Pada kesempatan yang sama, Ketua Umum Asosiasi Budidaya Mutiara Indonesia, Antony Tanios menilai mutiara Indonesia kalah kualitas dibanding produksi Australia. Meskipun secara kuantitas, mutiara Indonesia masih menang ketimbang mutiara milik Negeri Kangguru tersebut.

“Masalah kualitas ini disebabkan kurang benarnya penanganan muitara antara lain seperti pengawinan dan pembibitan. Kalau awalnya sudah salah maka ke depannya akan salah terus,” papar Antony. Dia juga menjelaskan, perbedaan kualitas mutiara Indonesia dengan Australia dapat dilihat dari sisi harga.

Faktanya, kata dia, nilai ekspor mutiara Indonesia seberat 4 ton bisa setara dengan harga mutiara Australia yang hanya seberat 2 ton. Hal ini jelas bahwa untuk urusan kualitas mutiara Indonesia masih kalah. Perbedaan kualitas itu disebabkan mutiara produksi Australia dibuat secara alami.

Sedangkan mutiara Indonesia dengan cara pembibitan. Hal tersebut secara otomatis akan membuat perbedaan yang signifikan. “Kita tidak bisa lagi produksi mutiara secara alami karena memang laut Papua dan Maluku sudah terpolusi. Belum lagi kebiasaan pembibit yang masih mengambil kerang masih muda. Sedangkan di Australia kerang yang kecil tidak akan diambil karena kurang bernilai dan memang dapat dihukum,” tegas Antony.

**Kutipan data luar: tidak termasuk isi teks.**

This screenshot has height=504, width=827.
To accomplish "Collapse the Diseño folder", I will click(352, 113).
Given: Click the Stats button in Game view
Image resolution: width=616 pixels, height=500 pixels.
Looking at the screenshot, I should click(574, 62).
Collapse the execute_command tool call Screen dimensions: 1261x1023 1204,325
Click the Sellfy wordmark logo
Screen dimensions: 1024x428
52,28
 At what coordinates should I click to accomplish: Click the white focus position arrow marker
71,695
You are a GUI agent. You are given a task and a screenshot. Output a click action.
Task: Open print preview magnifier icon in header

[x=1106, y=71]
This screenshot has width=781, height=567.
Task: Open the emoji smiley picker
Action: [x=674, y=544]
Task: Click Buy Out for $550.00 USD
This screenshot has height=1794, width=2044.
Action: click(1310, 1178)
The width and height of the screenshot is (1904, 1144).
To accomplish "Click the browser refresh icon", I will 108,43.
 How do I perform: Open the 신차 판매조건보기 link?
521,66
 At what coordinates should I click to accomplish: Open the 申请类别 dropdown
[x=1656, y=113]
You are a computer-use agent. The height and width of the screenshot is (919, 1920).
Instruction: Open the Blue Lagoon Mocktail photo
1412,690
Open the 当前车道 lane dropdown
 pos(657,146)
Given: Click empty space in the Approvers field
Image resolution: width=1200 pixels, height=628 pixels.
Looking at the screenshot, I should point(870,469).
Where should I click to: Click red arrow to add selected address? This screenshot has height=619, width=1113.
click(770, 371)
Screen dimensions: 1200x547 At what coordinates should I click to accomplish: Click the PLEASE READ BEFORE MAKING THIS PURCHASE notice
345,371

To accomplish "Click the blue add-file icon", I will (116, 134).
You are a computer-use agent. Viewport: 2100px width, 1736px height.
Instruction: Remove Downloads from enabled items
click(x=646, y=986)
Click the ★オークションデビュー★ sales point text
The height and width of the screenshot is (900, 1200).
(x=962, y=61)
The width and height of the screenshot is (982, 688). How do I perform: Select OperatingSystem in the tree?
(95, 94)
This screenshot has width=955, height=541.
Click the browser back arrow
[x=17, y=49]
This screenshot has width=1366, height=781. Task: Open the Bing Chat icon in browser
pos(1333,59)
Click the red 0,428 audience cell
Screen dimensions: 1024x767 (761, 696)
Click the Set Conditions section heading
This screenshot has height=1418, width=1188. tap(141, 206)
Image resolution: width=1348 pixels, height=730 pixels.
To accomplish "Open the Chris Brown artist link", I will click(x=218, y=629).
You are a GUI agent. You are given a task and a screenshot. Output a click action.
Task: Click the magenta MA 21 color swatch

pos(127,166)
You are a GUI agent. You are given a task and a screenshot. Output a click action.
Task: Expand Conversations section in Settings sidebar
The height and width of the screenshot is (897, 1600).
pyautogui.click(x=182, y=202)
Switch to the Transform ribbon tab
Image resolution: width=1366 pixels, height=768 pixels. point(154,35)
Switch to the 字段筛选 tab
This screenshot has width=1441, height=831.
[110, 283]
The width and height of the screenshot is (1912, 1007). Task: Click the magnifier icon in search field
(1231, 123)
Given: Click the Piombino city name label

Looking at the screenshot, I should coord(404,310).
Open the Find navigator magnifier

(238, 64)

Meski begitu Antony menilai Indonesia masih bisa meningkatkan kualitas mutiara. Dengan catatan banyak perusahaan pembibitan yang menyebarnya ke laut di lokasi mereka dengan sabar. Pasalnya mutiara yang baik baru bisa dipanen setelah 4 tahun sampai 5 tahun. “Tapi tetap ada catatan hasil mutiara pembibitan memang tidak akan sebagus yang alami,” pungkasnya. [lulus]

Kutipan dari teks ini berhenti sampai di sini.